### REQUIRED WORK
Could you transcribe the records below exactly, leaving out every picture?

### DATA PROVIDED
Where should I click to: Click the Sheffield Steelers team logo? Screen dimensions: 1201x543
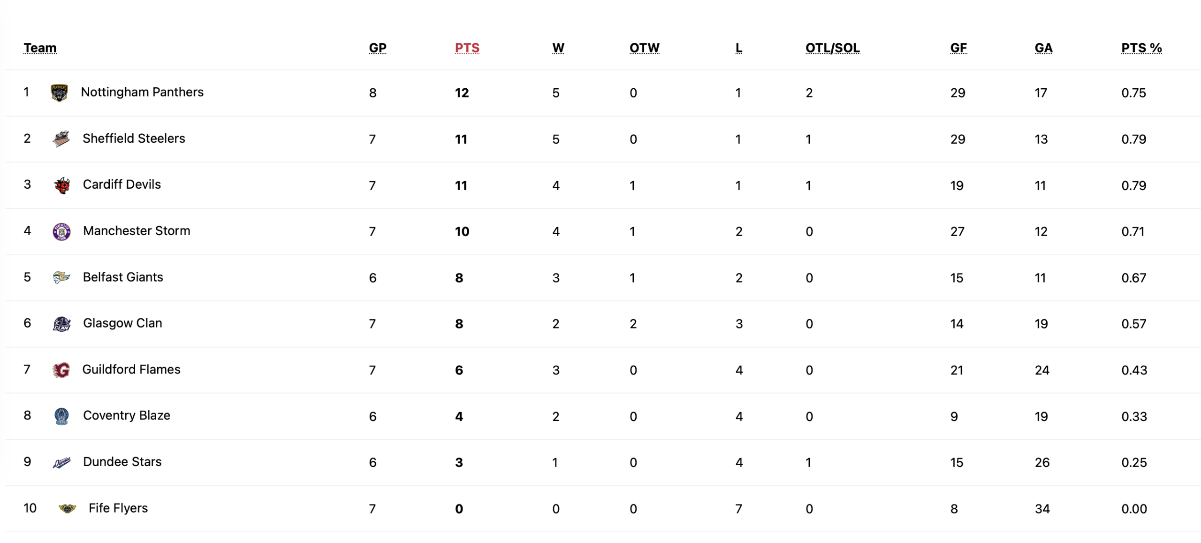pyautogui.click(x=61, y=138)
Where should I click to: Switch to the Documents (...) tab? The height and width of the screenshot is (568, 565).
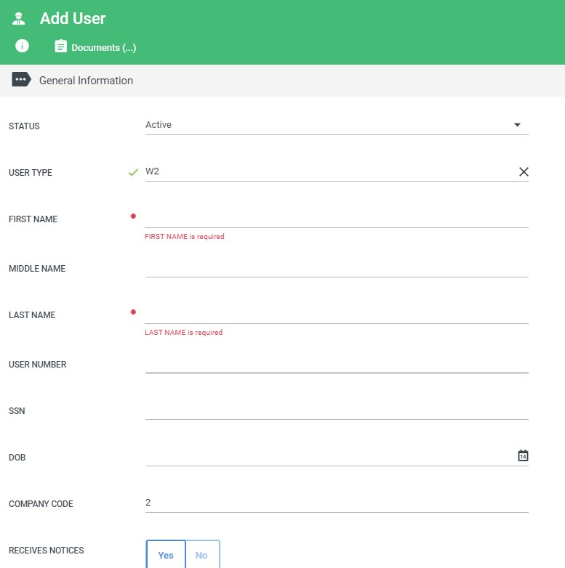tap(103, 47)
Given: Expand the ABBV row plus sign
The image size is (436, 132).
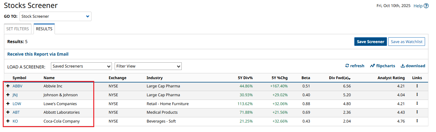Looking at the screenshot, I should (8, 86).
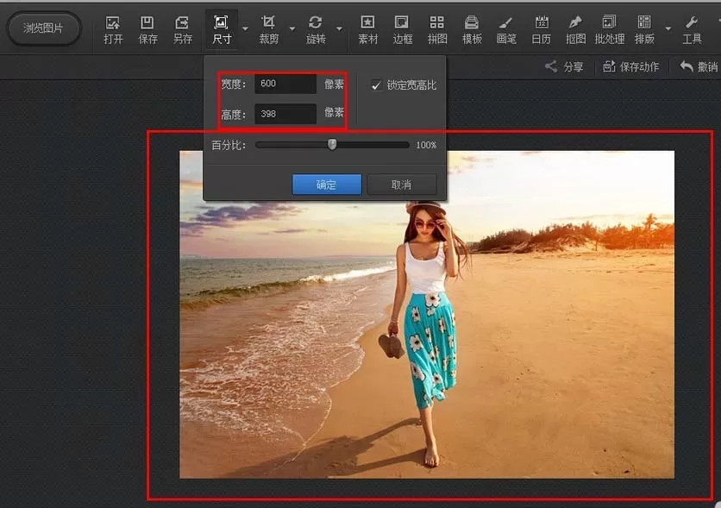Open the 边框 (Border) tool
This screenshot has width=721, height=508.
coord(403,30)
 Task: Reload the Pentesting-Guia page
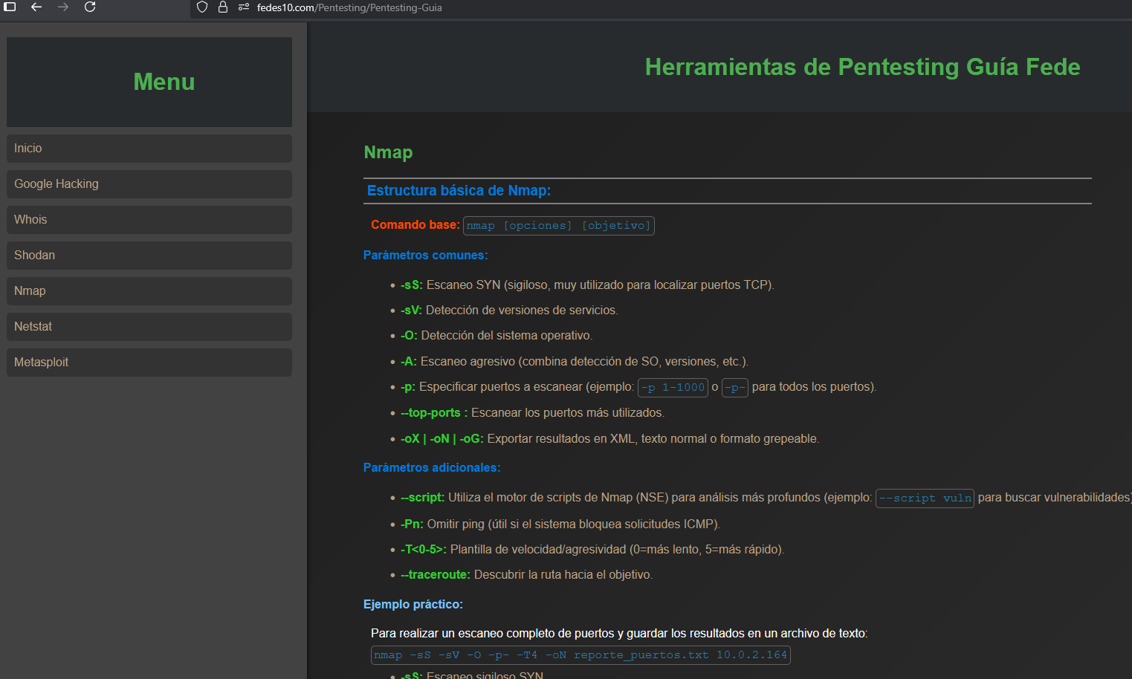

### TASK ANSWER
Where should I click to: Click the Sheffield Steelers team logo? Screen dimensions: 1201x543
pyautogui.click(x=61, y=138)
Where should I click to: Switch to the Documents (...) tab? The height and width of the screenshot is (568, 565).
tap(103, 47)
Given: Expand the ABBV row plus sign
The image size is (436, 132).
Looking at the screenshot, I should (8, 86).
Open the 边框 (Border) tool
This screenshot has width=721, height=508.
coord(403,30)
 Task: Reload the Pentesting-Guia page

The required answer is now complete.